Even Musk seems to think so, bragging in a SpaceX investor presentation that “we’re kind of like Union Pacific,” name-dropping the powerful 19th century rail empire.

As if often the case, Musk was speaking glibly and with no real understanding of the subject matter. In fact, the actual history of Union Pacific completely undermines the point he was trying to make.

Union Pacific was the railroad company that built the first transcontinental railroad, the tracks that connected the East and West coasts of the US for the first time back in the 1860s. Whereas Union Pacific laid track to fuel industry and mass migration across the North American prairies, Musk’s reasoning seems to go, SpaceX is creating the rockets that will allow humanity to tap the market potential of outer space.

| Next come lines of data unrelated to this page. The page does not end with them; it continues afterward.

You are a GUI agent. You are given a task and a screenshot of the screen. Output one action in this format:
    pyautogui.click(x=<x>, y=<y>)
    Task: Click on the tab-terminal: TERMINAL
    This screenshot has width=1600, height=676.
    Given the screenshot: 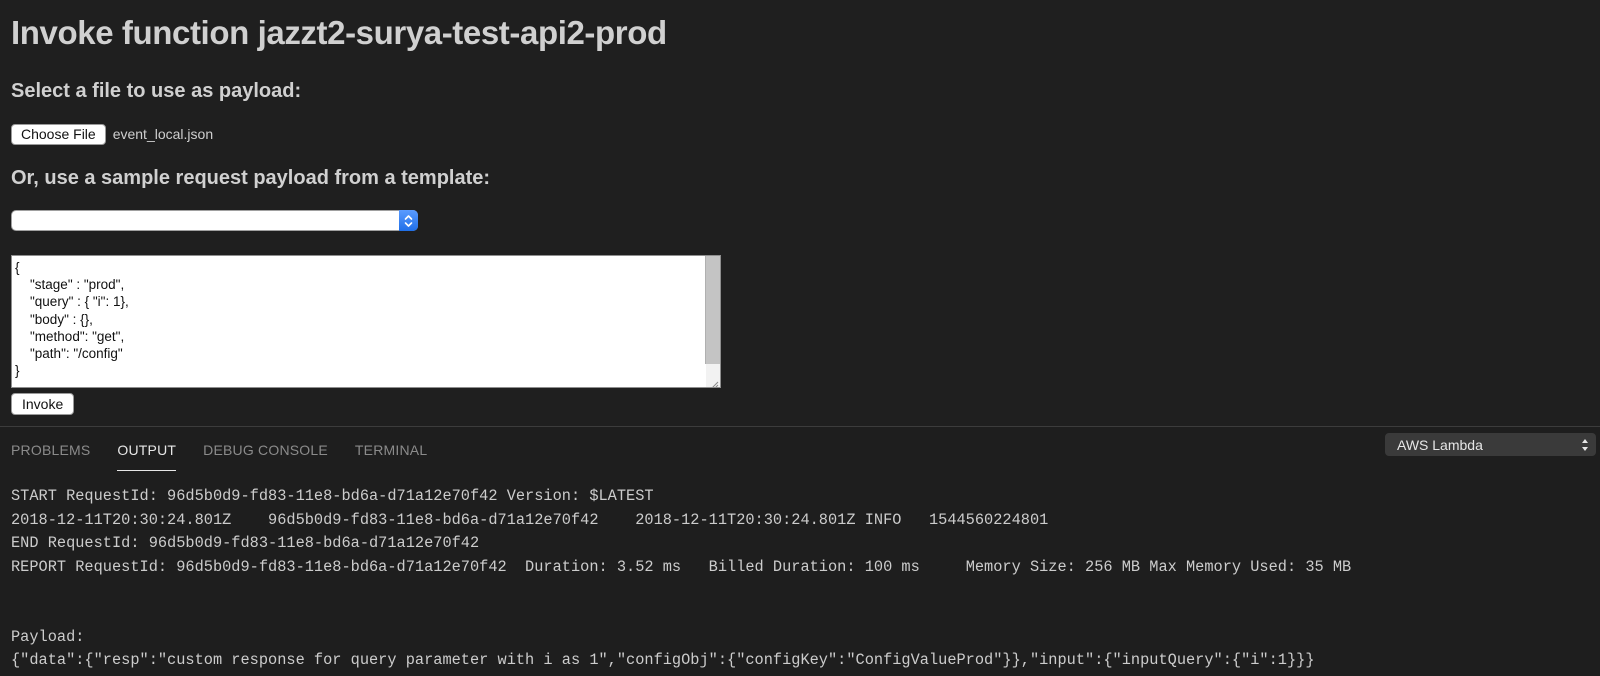 What is the action you would take?
    pyautogui.click(x=391, y=450)
    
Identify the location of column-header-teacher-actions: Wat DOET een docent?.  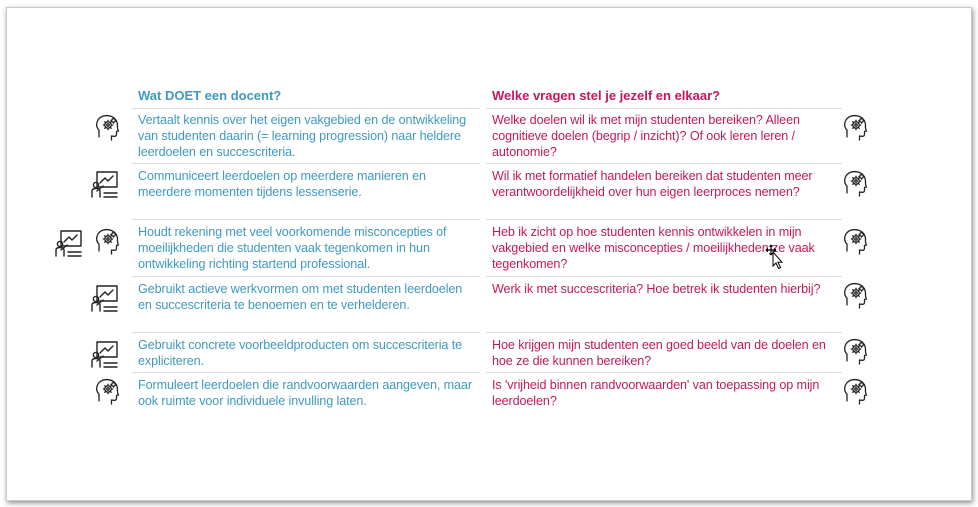
(210, 96).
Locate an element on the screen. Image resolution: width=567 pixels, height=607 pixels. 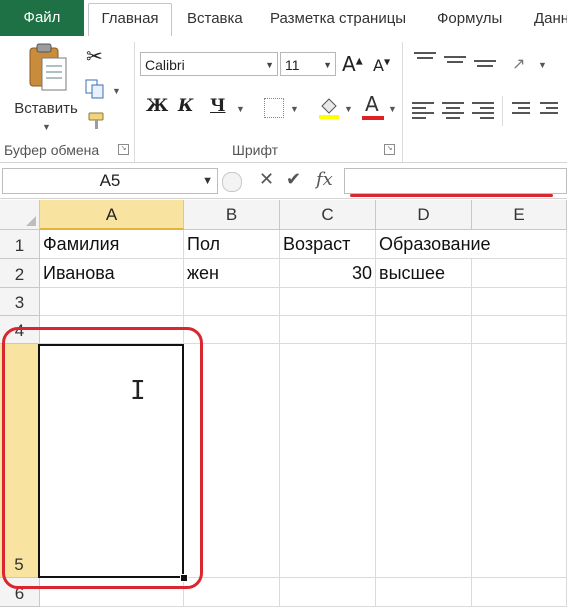
font-color-dropdown-arrow: ▼ is located at coordinates (392, 109).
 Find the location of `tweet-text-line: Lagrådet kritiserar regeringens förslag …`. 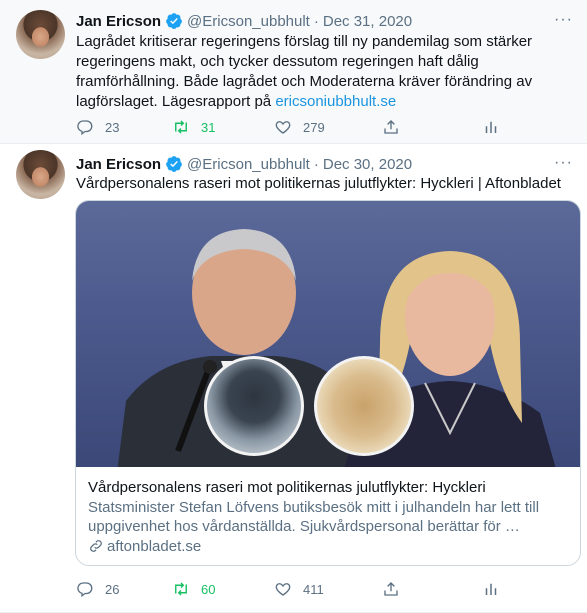

tweet-text-line: Lagrådet kritiserar regeringens förslag … is located at coordinates (304, 42).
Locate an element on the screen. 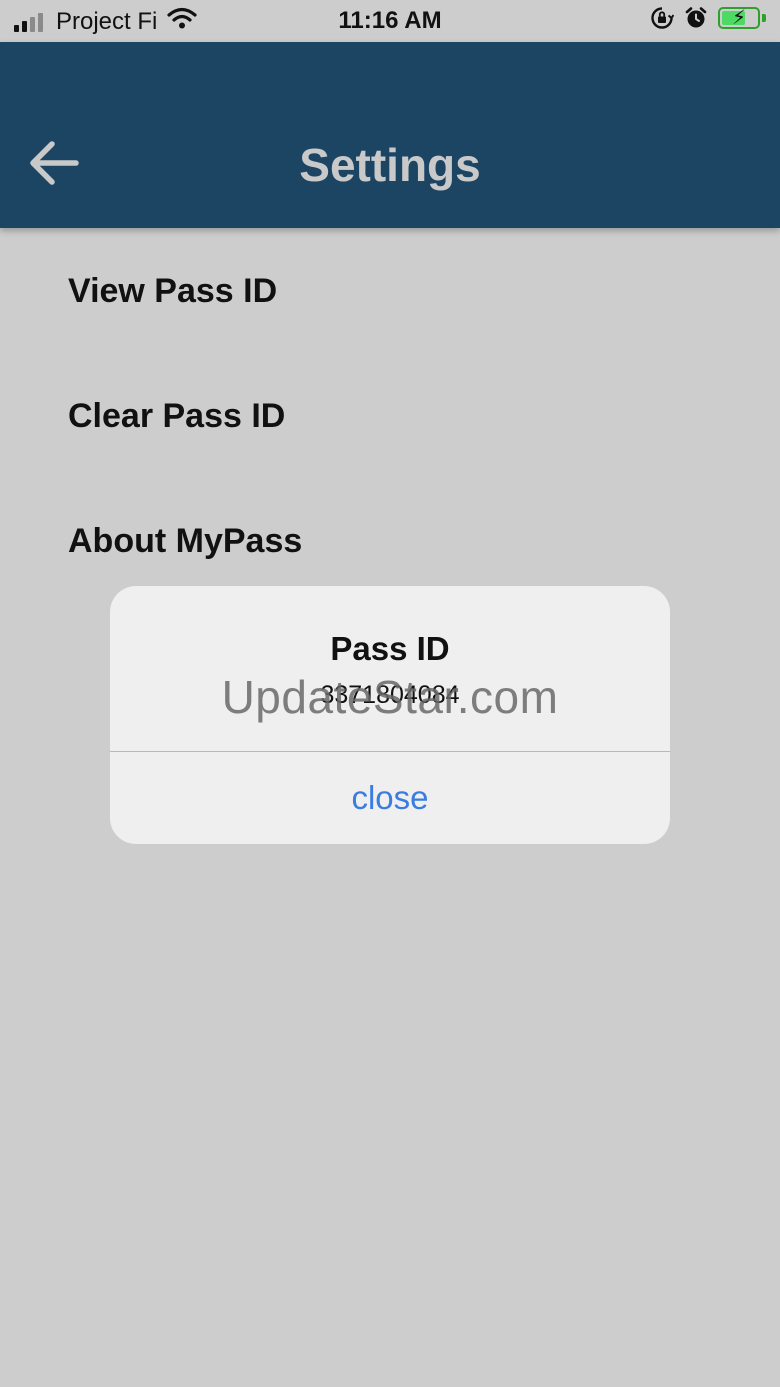 This screenshot has width=780, height=1387. menu-item-view-pass-id: View Pass ID is located at coordinates (172, 292).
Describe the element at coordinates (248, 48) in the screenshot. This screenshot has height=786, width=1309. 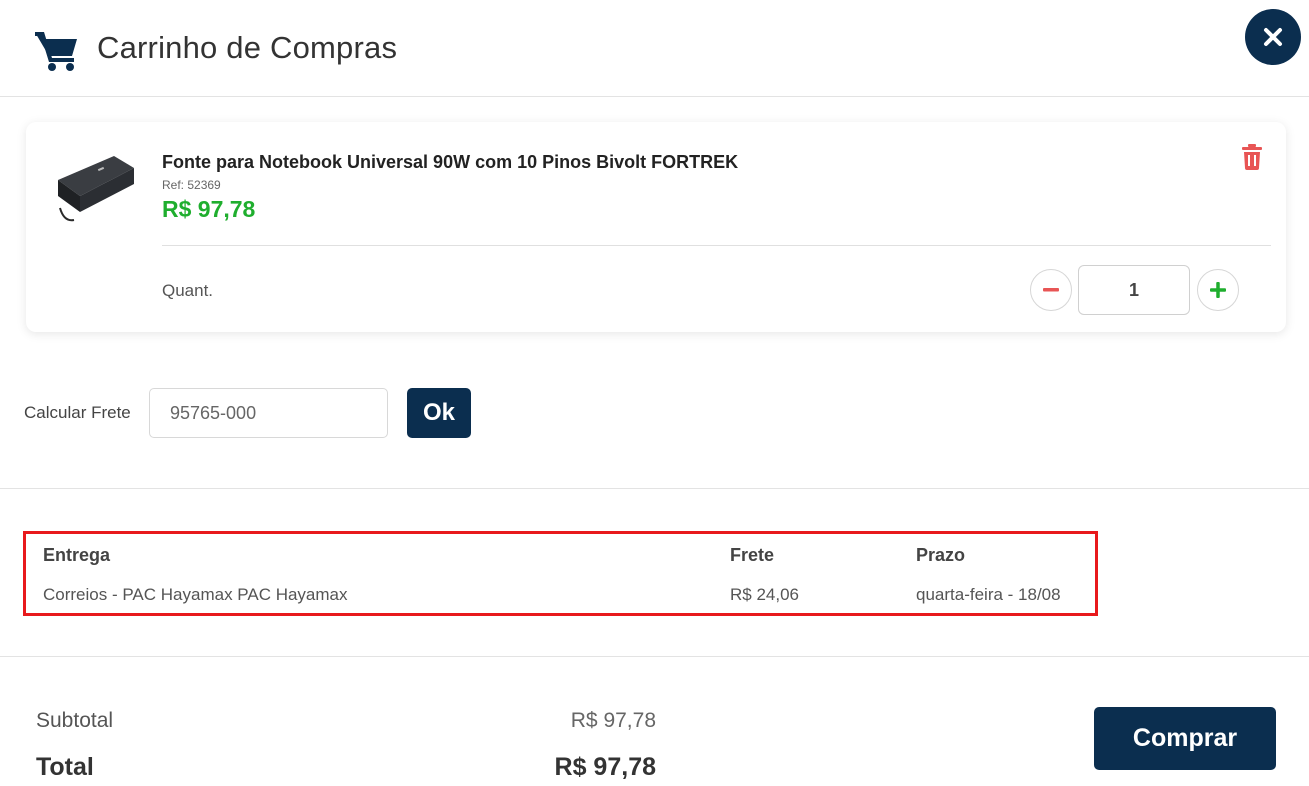
I see `page-title: Carrinho de Compras` at that location.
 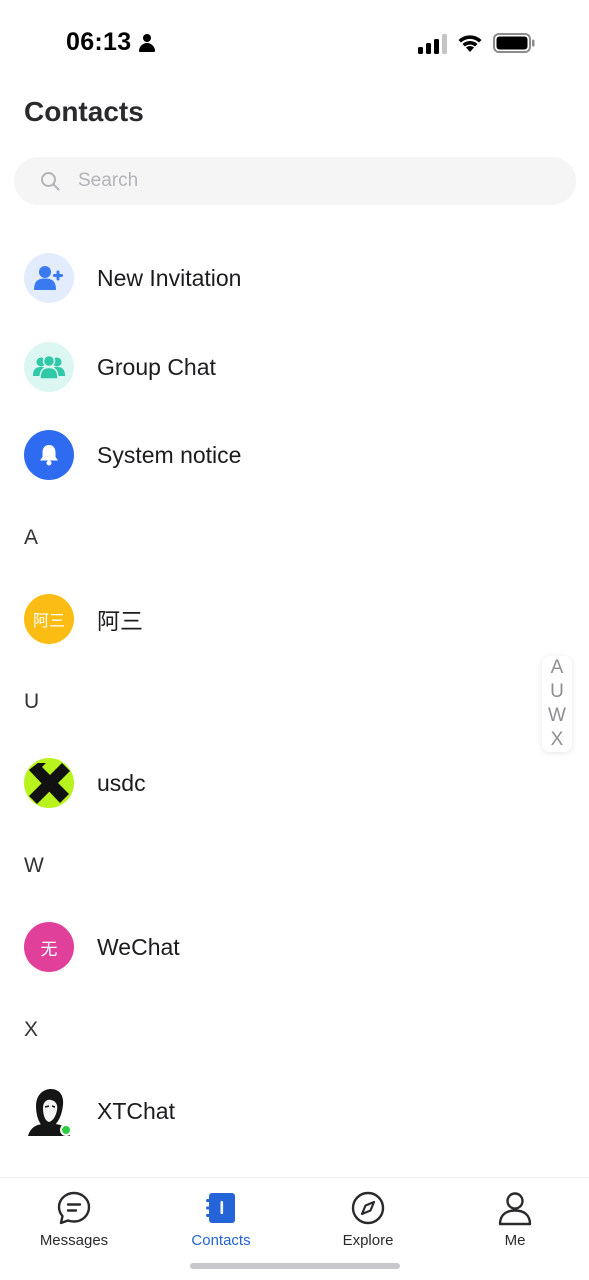 What do you see at coordinates (136, 1110) in the screenshot?
I see `contact-name: XTChat` at bounding box center [136, 1110].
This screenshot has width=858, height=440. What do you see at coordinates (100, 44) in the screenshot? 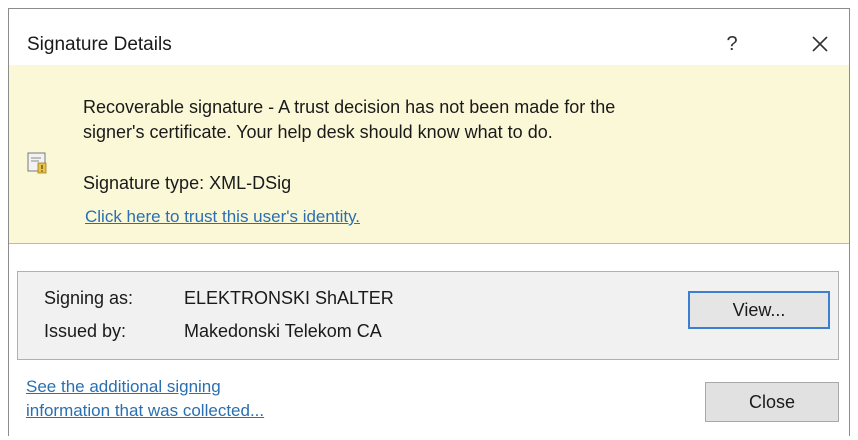
I see `dialog-title: Signature Details` at bounding box center [100, 44].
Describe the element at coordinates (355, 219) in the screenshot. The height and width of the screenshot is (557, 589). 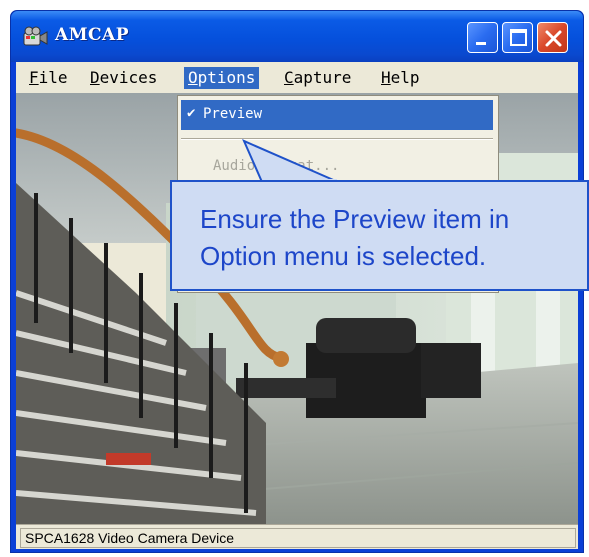
I see `callout-line-1: Ensure the Preview item in` at that location.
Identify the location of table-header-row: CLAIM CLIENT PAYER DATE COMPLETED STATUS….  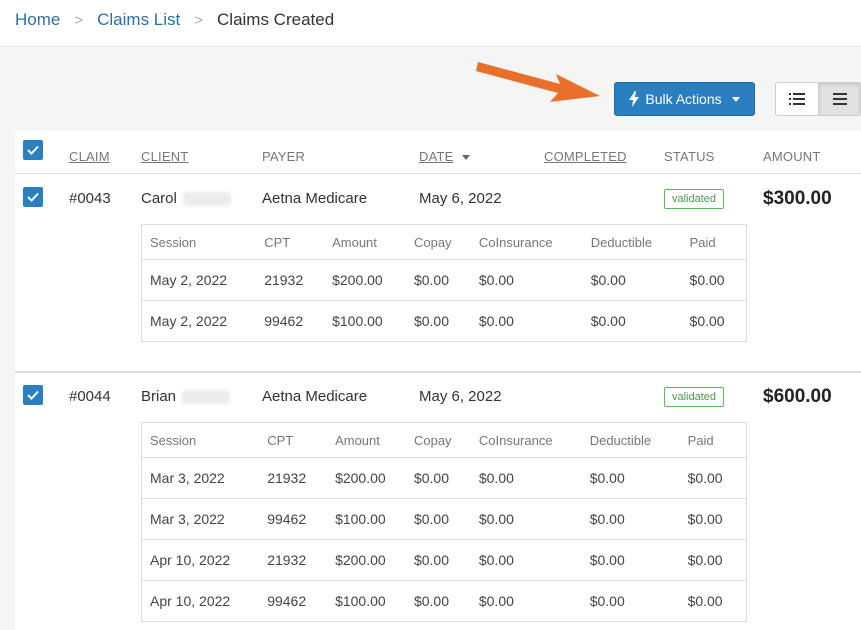
(438, 152).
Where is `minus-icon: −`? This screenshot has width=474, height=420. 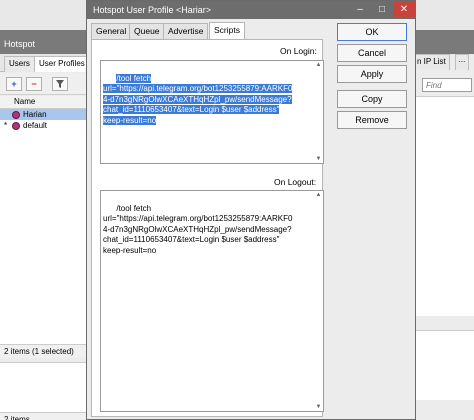 minus-icon: − is located at coordinates (34, 84).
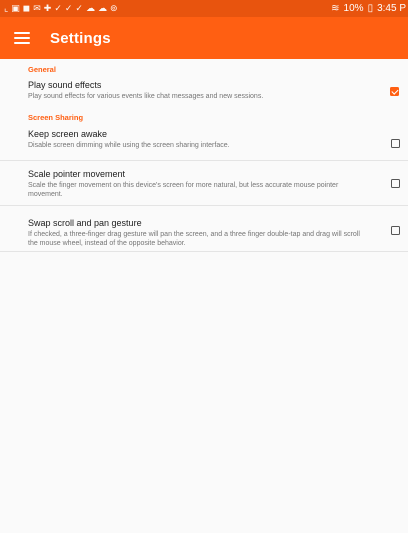 The image size is (408, 533). What do you see at coordinates (77, 174) in the screenshot?
I see `pref-title: Scale pointer movement` at bounding box center [77, 174].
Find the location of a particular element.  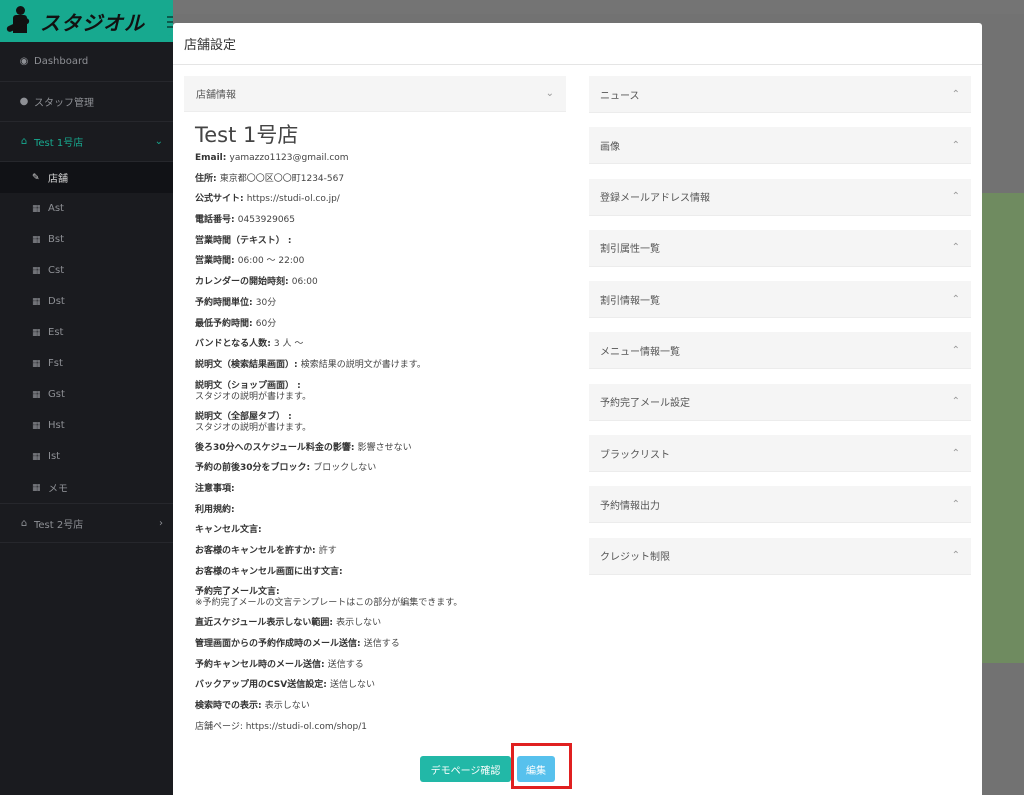

home-icon: ⌂ is located at coordinates (24, 523).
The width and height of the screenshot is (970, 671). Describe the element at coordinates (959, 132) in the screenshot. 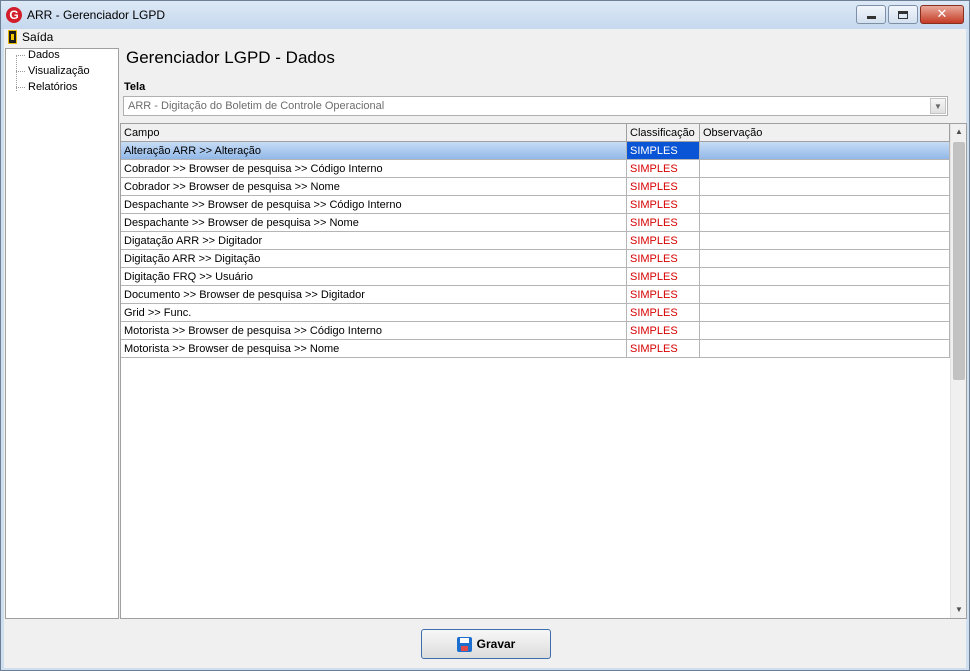

I see `scroll-up-icon: ▲` at that location.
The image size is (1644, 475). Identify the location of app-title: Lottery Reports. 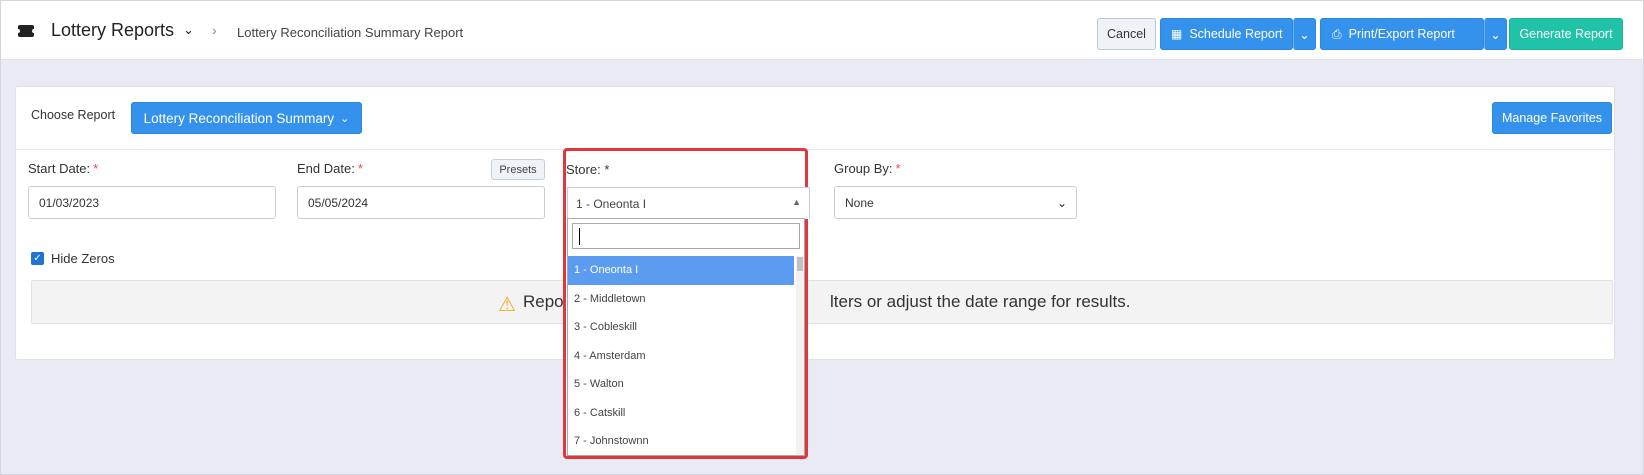
(112, 30).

What Musk clearly didn’t realize is that Union Pacific couldn’t have laid a single mile of track without generous taxpayer handouts.

In fact, the company was started as exactly the type of public service that he so publicly detests. Founded as a private corporation by the US government in 1862 with the express purpose of completing the transcontinental railroad, Union Pacific received millions of dollars in bonds, millions of acres of free land, as well as plenty of help from the US military in order to forcibly remove thousands of Native Americans from the railroad’s path.

Though it was technically organized as a for-profit company, it operated more like a government-backed monopoly — so to give Musk credit, in that narrow sense his comparison to SpaceX is actually spot on.

Musk also conveniently skipped over a little bump in 1872, an event known as the Crédit Mobilier scandal. Basically, a couple of muckraking journalists discovered that the tycoons in charge of Union Pacific had dramatically overstated the costs of the project, essentially fleecing US taxpayers for a handout while bribing members of congress to keep the gravy train running.

By the time the scheme was busted, Union Pacific’s top brass had pocketed $44 million in taxpayer money, in the ballpark of $1.2 billion today. To compare SpaceX to Union Pacific is to say that the entire project is “too big to fail” — a get-rich-quick scheme dressed up as a historic infrastructure project, subsidized by the public.